Clap When You Land(13)



Clearly, I made a lot of assumptions.

I’ve always looked at my parents & seen exactly what they’ve shown me. I could not imagine them as real humans

who lied. & kept the truth. From each other.

From me.

This year, I did not ask.

I did not want to sit across from my father.

Not to play chess, not to share a meal.

Not to ask if I could join him

on a trip to the Caribbean

when I already knew

way more than I should

about the answer he would give me, about the answers he would not.





I was raised so damn Dominican.

Spanish my first language, bachata a reminder of the power of my body, plátano & salami for years before I ever tasted peanut butter & jelly sandwiches.

If you asked me what I was, & you meant in terms of culture, I’d say Dominican.

No hesitation,

no question about it.

Can you be from a place

you have never been?

You can find the island stamped all over me, but what would the island find if I was there?

Can you claim a home that does not know you, much less claim you as its own?





Camino Yahaira


Five Days After


Papi had stubby fingers with the tip of one missing from where a machete slipped one July day while he was cutting me a mango in the backyard.

His skin where the nail used to be is the same dark color as the mahogany chess pieces he played with.

(He tried to teach me the game

but I kept trying to include my Barbies in the battle.) People barely noticed the missing fingertip, until you shook—in my case, held—his hand & could feel the shortened pointer finger.

Not that he tried to hide it. Papi wore his fat gold rings & gestured with every word he said.

& held a cigar to his mouth with the missing finger pointing upward.

It’s just the rest of him took up a whole room & it was hard to notice he had anything missing at all except when he was the one missing,

& then it was like days were deflated, like when his flight rose into the sky

he took all the air on earth with him.





No hay sobrevivientes.

No hay sobrevivientes.

There are no survivors.

It was a foolish hope.

Tía hugs me to her,

her white head wrap caressing my cheek.

She is a small woman & I tower over her.

Neighbors pour into the house

like our grief is a bottomless thirst

& God has tipped this pitcher of people to fill us up.

The furniture is pushed back & an Hora Santa begins.

Rosary beads pass through fingers, & the rosario repeats & repeats.

Dios te salve, María, llena eres de gracias.

Fifty Ave Marias, five Padre Nuestros, five Gloria al Padres.

Tía shoves her words out; I repeat them,

rocking back & forth, let the words wash over me.

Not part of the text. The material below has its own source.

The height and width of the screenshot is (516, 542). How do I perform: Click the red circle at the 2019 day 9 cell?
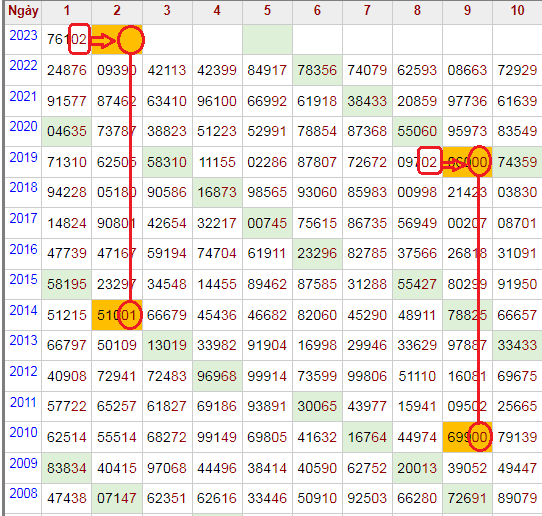tap(480, 161)

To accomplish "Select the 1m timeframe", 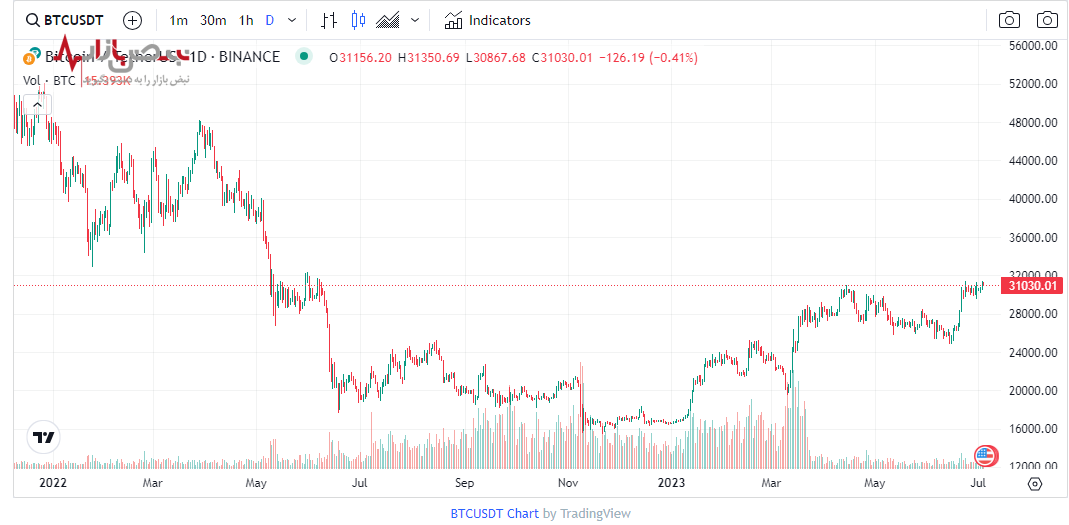I will coord(178,20).
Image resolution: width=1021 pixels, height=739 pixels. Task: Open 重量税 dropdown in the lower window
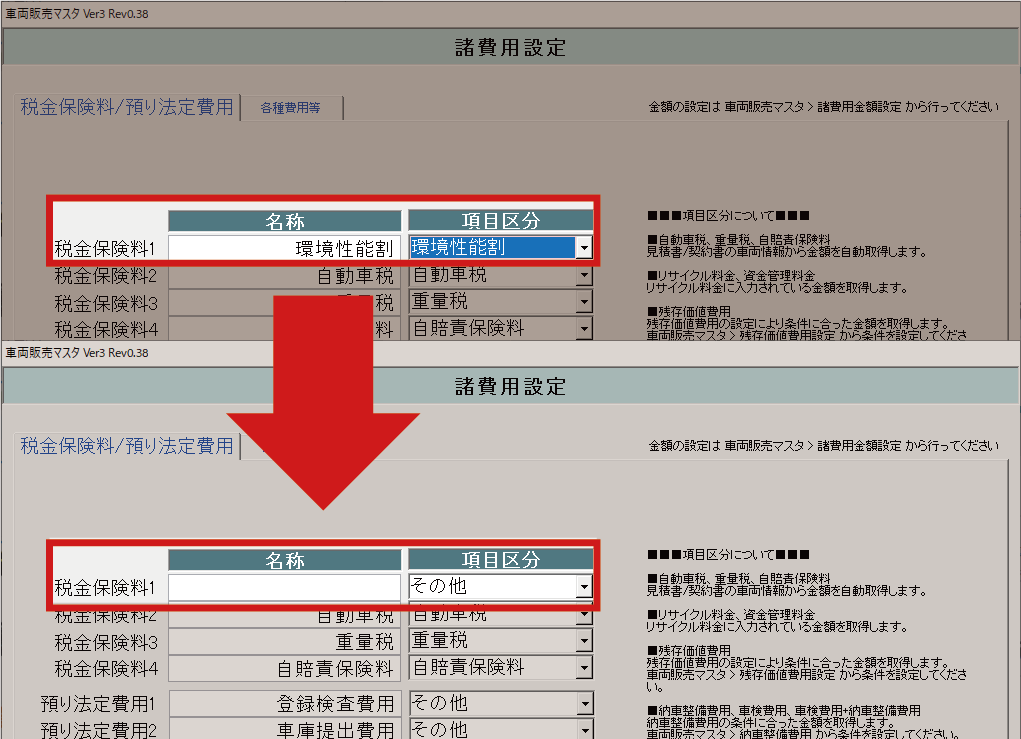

Later, Tía will hold a private prayer in her bóveda out back; this is where she keeps her cowrie shells, where she will divine from the Saints the next steps we should take; they know all about folks crossing the Atlantic & not surviving.

We stack our faith up like spinal discs to hold us upright; it gives us language to fill our mouths & hearts & ears.

Gives us deities to call on

that might answer & bring my father home.





Papi knew my mother since they were children.

Grew up right here, in this neighborhood of Sosúa.

They were of this home, of each other.

Grew up grew apart

at least that is what Tía says, that she remembers how her little sister made eyes at the boy across the way.

They reconnected one day at El Malecón.

She was sitting near the water, gossiping with a friend from university.

Mamá saw him approaching & fluffed her hair.

Papi straightened his collar. Tucked his shirt in tighter.

She laughed when her friend stuck out her hand, preened.

Papi looked taken aback.

She watched as her friend flaunted & flirted.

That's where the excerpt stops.